I am so much more present now. I can have conversations with other people and not have it always about me or when would be a good pause to refill my glass. I had become pretty self absorbed and while I still struggle with that, it is so much better. I can be there for people when they need me, I don't have to plan my whole life around when I am going to be able to drink. I have learned, shockingly, that many people don't drink. I am still amazed at how many people in a restaurant aren't drinking. I thought everyone drank!
I am so much better at managing my emotions and trying to always be a better version of myself. My negative self talk, while it is still there, is much better.
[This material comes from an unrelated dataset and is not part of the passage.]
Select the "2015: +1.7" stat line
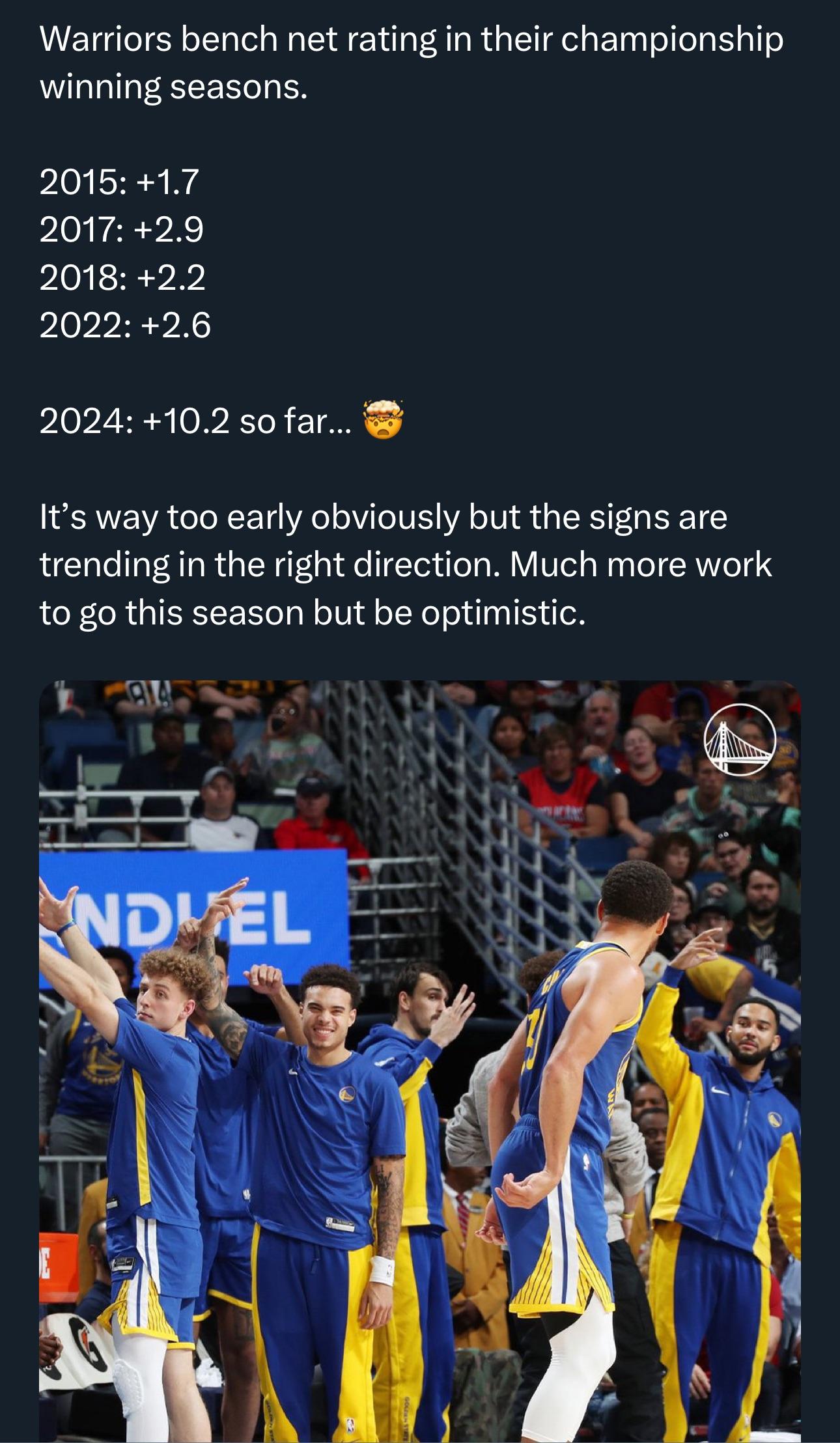 [x=119, y=182]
I have also gotten so much better at understanding that everyone does not see the world the way I do and it is not my job to convince them to see it my way....that I am always right. I feel I am better at stepping back, being an observer, not trying to live in this constant state of trying to control everything. I am also recently realizing that I bring chaos into my life. I have remodeled a house, sold a house, cleaned out my mom's house, built a house, moved across the county, bought a condo and had four different teaching jobs in the past six year. Am I trying to replace the chaos of drinking with other chaos?
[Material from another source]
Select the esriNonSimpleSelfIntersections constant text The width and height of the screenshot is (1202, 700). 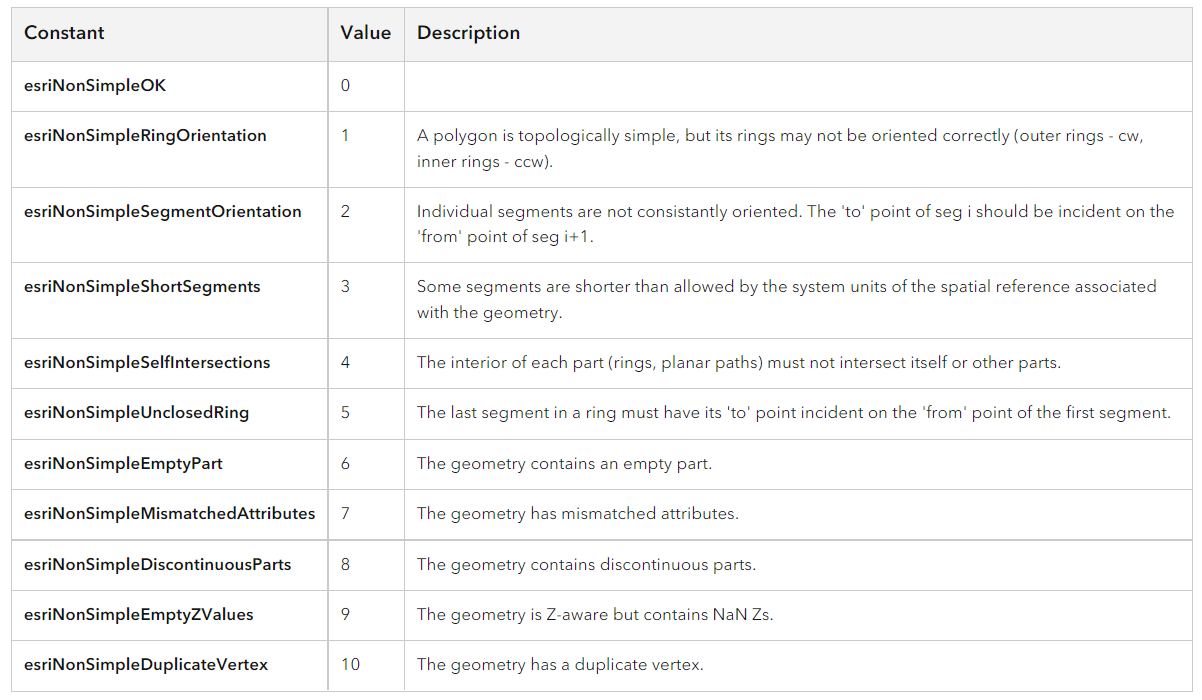[x=147, y=363]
I have a long way to go in terms of being mentally healthy but at least I can see my shortcomings a little more clearly, a little more objectively, a little less emotionally charged, a little more rationally so I can work on them without self medicating with a drug.
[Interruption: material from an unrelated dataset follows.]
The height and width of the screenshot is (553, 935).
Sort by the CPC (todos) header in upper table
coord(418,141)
Most of all I am so stinking proud of myself, and for something real! I did it! I didn't think I would ever stop drinking! I still have drinking dreams, especially when stressed, but they remind me how far I have come, how much work I did, how proud I am of myself and that I will never be cured. While not perfect, I am absolutely a better version of myself. I can rationally see my struggles without blaming them all on alcohol, I can try to deal with them. I am so grateful that I did not lose my loving, supportive family, my career that I love or my own life to this terrible devastating disease called alcoholism that I do accept I have. I am so proud to say that I am a recovering alcoholic.